MARKetS REPORT - 2022 4th Quarter
Dear Client,
Investors experienced a turbulent ride in 2022. Inflation, central bank rate hikes, oil prices, supply chain disruptions and the Russia-Ukraine war cast a long shadow on markets, causing extreme volatility and dominating financial headlines 24/7. As stressful as this has been, the worst is now likely behind us.
Equities and bonds
U.S., Canadian and global equities swung back and forth in 2022, one moment bullish and the next bearish. For example, in the 3rd quarter of 2022 (from July 1st to September 30th) the three leading U.S. indexes - the S&P500 Index, Dow Jones and Nasdaq - notched their biggest monthly gains since 2020. Equity markets also posted back-to-back monthly gains in October and November with North American stocks up over 10%. Unfortunately none of the rallies were sustained and Canadian, U.S. and global equities markets dropped in December. For the full year 2022, the TSX Composite Index was down 8.7%, the S&P500 Index was down 19.4% and the MSCI EAFE Index finished down approximately 17% (as expressed in local currencies).

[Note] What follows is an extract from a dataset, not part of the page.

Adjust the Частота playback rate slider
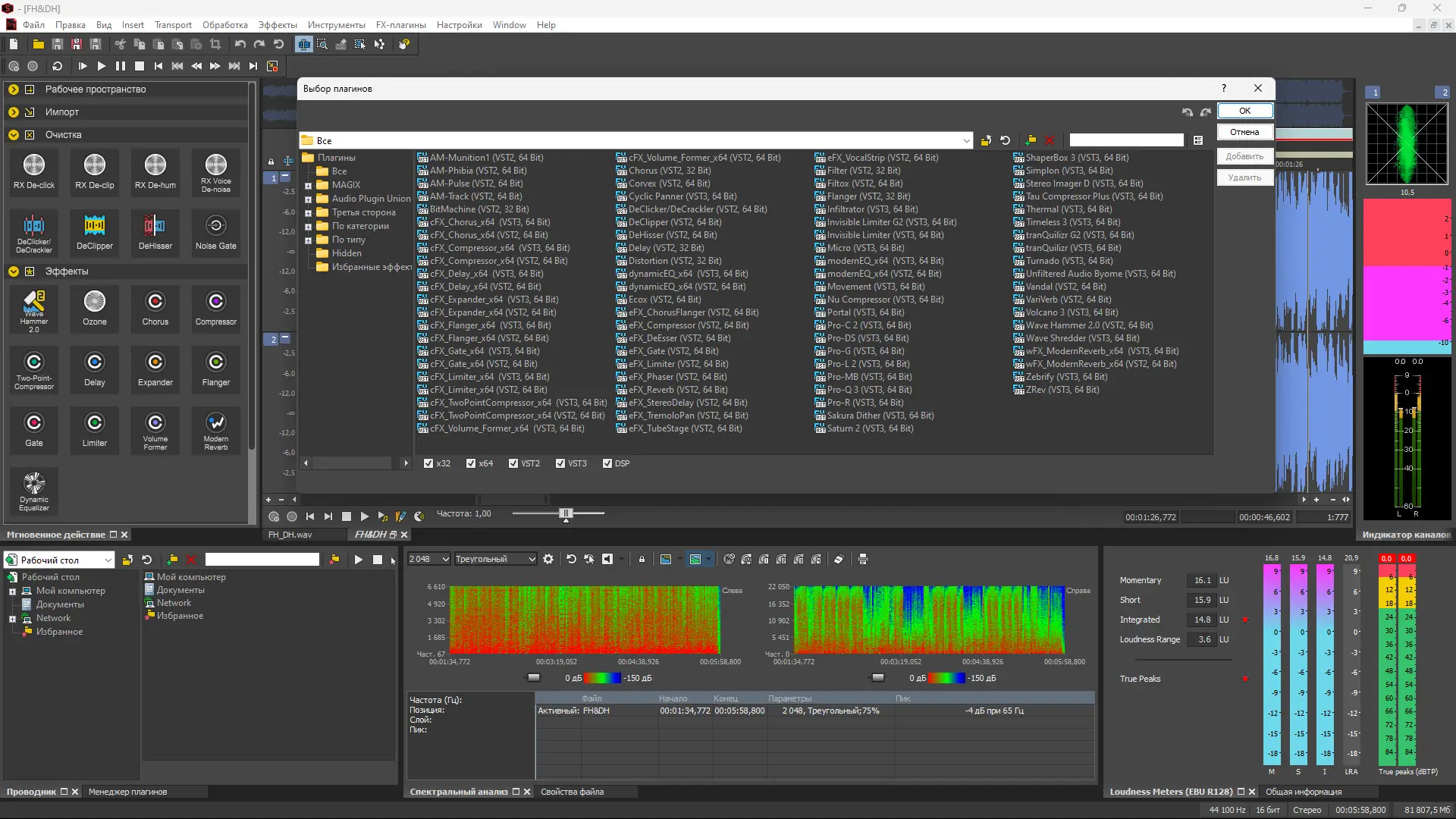The width and height of the screenshot is (1456, 819). tap(565, 514)
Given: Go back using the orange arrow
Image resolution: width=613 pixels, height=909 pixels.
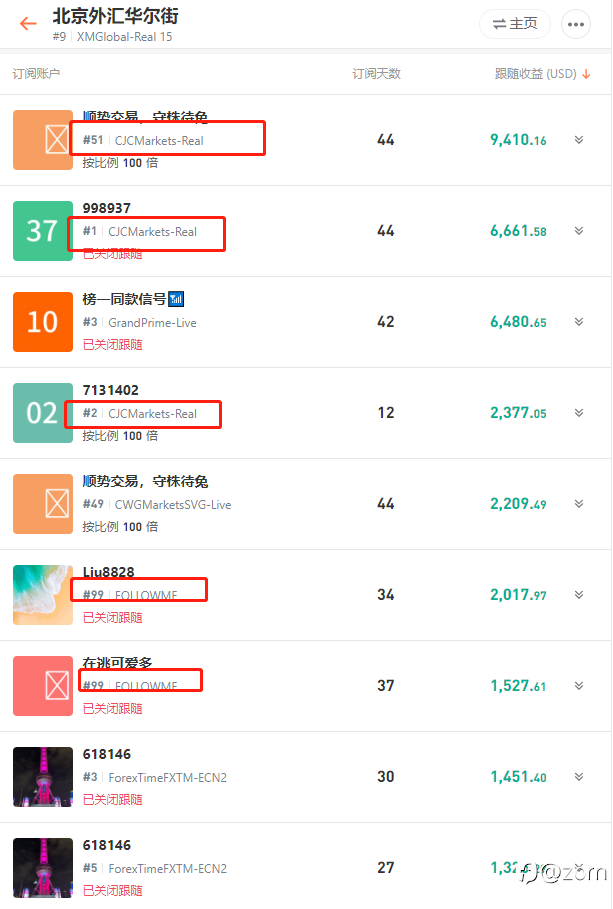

Some widely held big tech names (Apple, Microsoft, Meta, AMD, Nvidia, Adobe) sold-off this year after less spectacular earnings results compared to 2021, while crypto-currencies fell dramatically as speculative investors exited the sector. U.S. and Canadian banks had mixed results, in anticipation of higher interest rates and falling mortgage demand. The biggest winning sectors in 2022 were Energy, Aerospace & Defense, and Pharmaceuticals. Overall though, corporate earnings across a wide range of sectors remained resilient with consumer demand holding up.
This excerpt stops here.